→ Consigne
Modifie les lignes allant de celle qui contient « Tree sidebar icon » jusqu'à celle qui contient « Action: coord(318,717) », incluse, en remplaçant « dropdown » par « menu déroulant » et sans rien changer d'autre. N'inclus pas les images dans ta réponse.

→ Données à utiliser
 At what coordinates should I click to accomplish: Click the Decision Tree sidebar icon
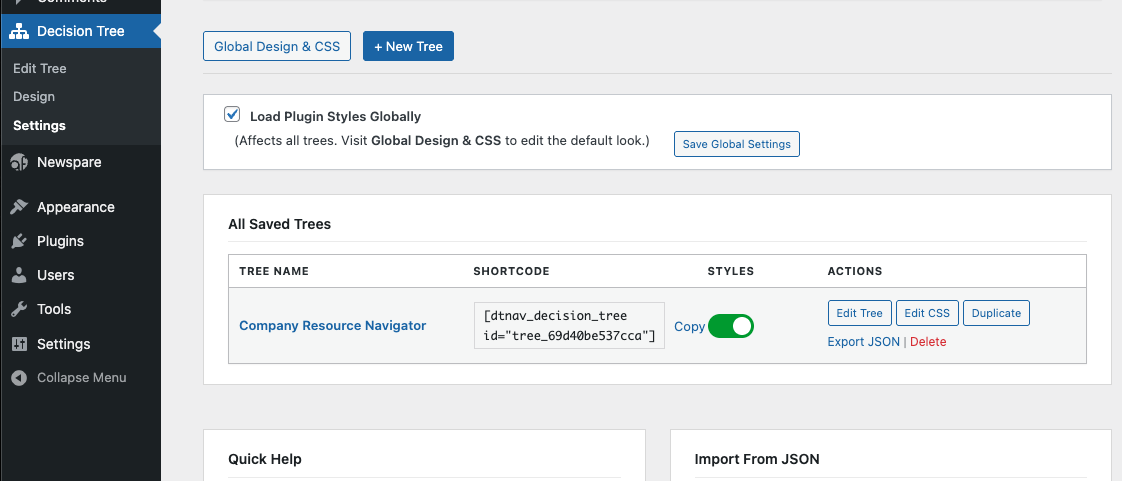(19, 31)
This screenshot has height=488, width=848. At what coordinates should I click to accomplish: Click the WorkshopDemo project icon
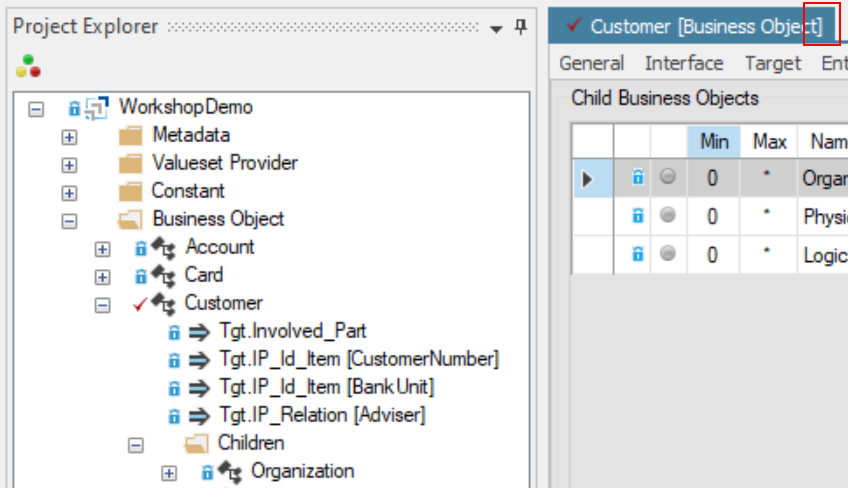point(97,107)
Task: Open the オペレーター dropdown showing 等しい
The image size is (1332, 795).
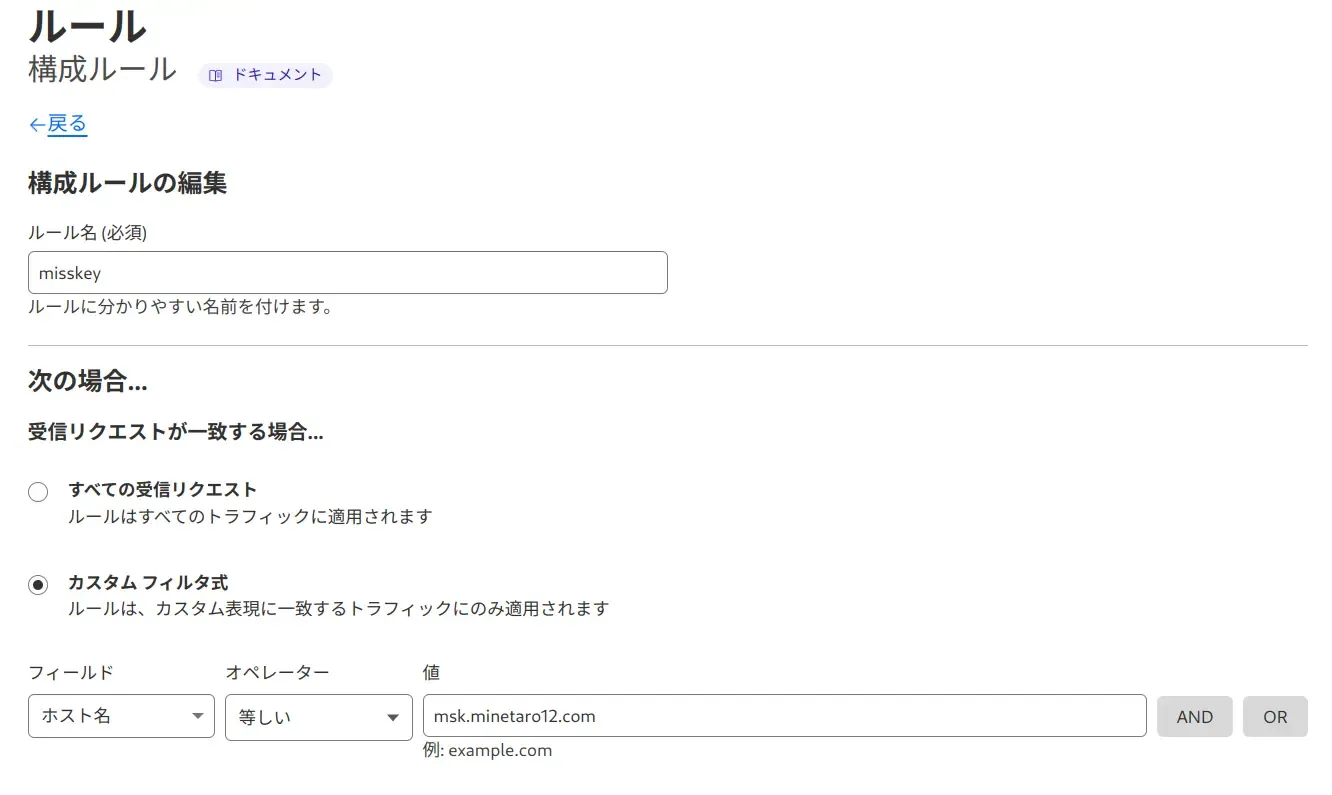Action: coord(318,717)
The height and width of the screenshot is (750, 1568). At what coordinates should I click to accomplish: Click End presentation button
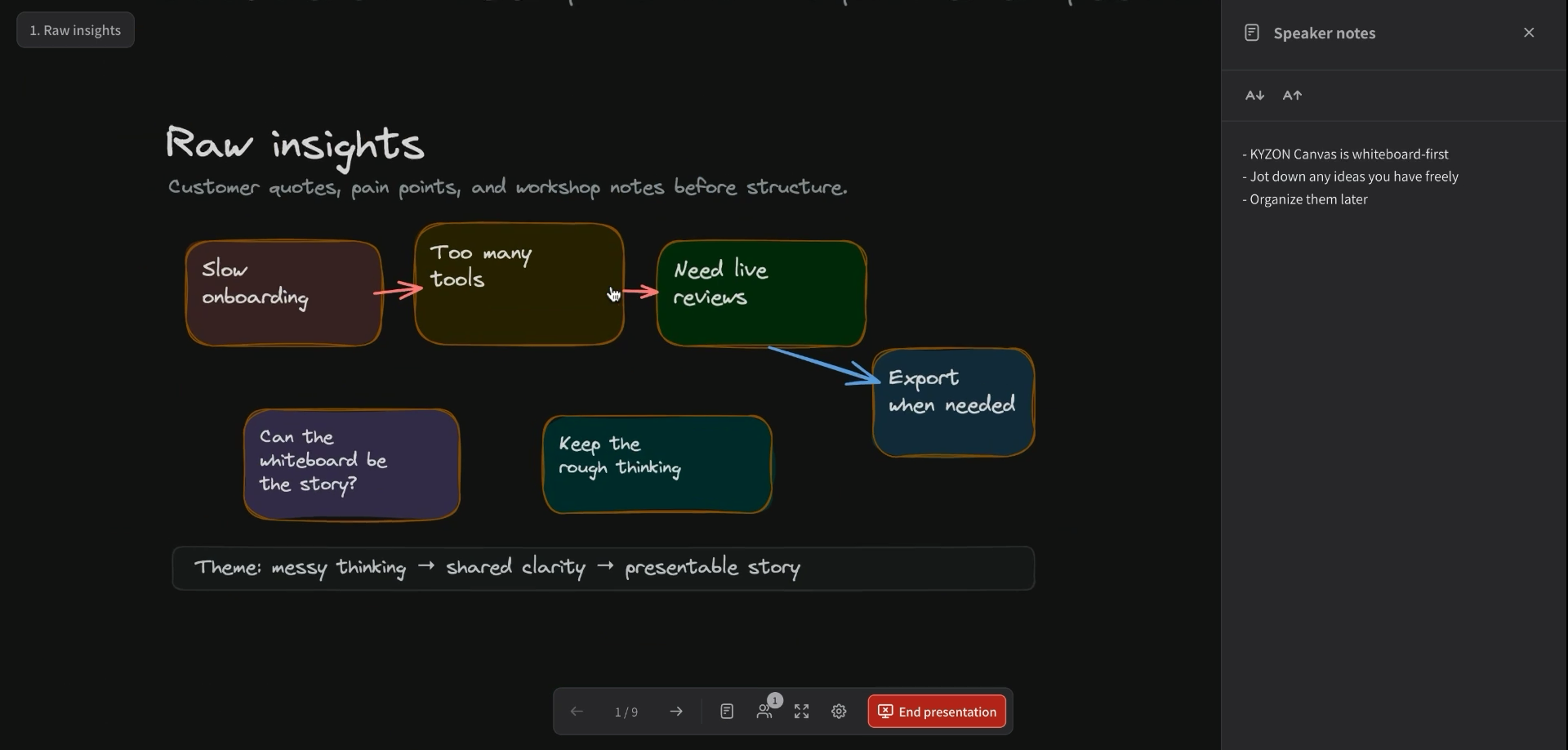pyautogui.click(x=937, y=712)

...

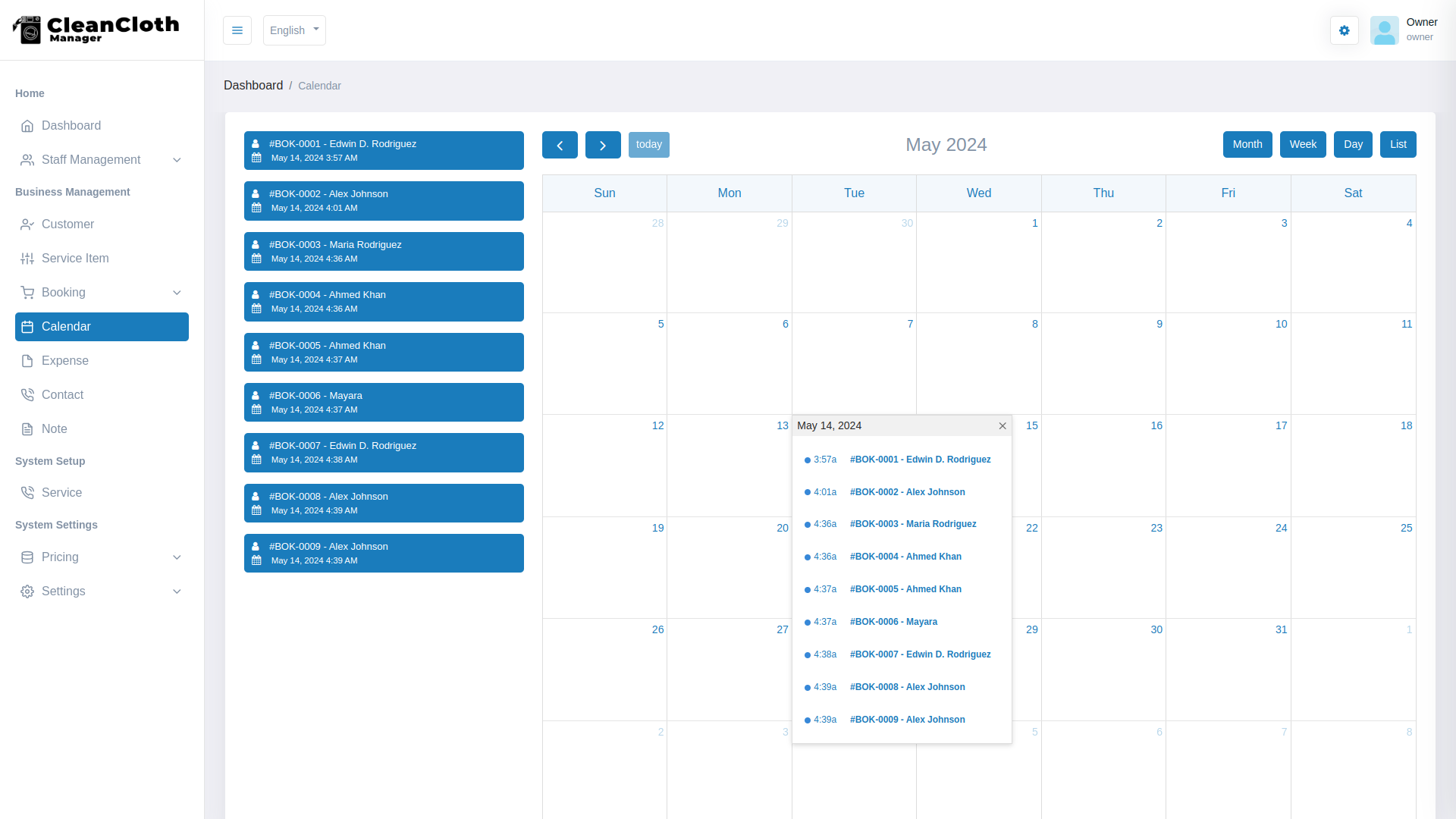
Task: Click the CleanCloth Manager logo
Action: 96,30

→ Réponse
 At what coordinates should I click to accomplish: Click the Decision Tree sidebar icon
(19, 31)
This screenshot has height=488, width=848. At what coordinates should I click to accomplish: Click the WorkshopDemo project icon
point(97,107)
Task: Open the オペレーター menu déroulant showing 等しい
The image size is (1332, 795).
Action: coord(318,717)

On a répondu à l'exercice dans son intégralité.